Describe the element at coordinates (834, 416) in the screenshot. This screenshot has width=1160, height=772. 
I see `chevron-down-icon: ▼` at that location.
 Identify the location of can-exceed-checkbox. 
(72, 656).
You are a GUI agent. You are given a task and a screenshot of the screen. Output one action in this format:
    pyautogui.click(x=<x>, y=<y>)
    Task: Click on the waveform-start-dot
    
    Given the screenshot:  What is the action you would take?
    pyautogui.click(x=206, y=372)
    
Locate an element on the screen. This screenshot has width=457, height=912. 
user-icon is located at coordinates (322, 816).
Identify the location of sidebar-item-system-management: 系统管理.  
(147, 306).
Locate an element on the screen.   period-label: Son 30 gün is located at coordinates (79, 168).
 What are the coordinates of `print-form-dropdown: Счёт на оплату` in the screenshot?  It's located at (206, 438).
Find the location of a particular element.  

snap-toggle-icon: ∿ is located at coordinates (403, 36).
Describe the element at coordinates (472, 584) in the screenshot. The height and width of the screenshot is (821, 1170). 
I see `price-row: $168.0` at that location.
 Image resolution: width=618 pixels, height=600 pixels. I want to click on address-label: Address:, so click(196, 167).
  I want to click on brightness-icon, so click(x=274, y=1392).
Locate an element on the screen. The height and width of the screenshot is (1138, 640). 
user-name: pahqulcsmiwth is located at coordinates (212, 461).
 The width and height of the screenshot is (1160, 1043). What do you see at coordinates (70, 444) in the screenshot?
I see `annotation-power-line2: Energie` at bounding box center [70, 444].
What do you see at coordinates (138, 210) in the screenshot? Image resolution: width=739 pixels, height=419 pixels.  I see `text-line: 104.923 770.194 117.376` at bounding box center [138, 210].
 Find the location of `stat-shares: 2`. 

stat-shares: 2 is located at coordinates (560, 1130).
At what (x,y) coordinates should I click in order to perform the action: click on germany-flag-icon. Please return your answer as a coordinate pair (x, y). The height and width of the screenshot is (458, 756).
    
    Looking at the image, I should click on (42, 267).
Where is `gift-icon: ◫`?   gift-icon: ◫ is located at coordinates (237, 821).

◇ ◇ ◇ ◇ ◇

→ Exercise objective: Echo the records above verbatim, starting with the line that contains "coordinates (79, 168)." and going on through the line that contains "snap-toggle-icon: ∿ is", both included.

→ Response to the task:
Locate an element on the screen.   period-label: Son 30 gün is located at coordinates (79, 168).
 What are the coordinates of `print-form-dropdown: Счёт на оплату` in the screenshot?  It's located at (206, 438).
Find the location of a particular element.  

snap-toggle-icon: ∿ is located at coordinates (403, 36).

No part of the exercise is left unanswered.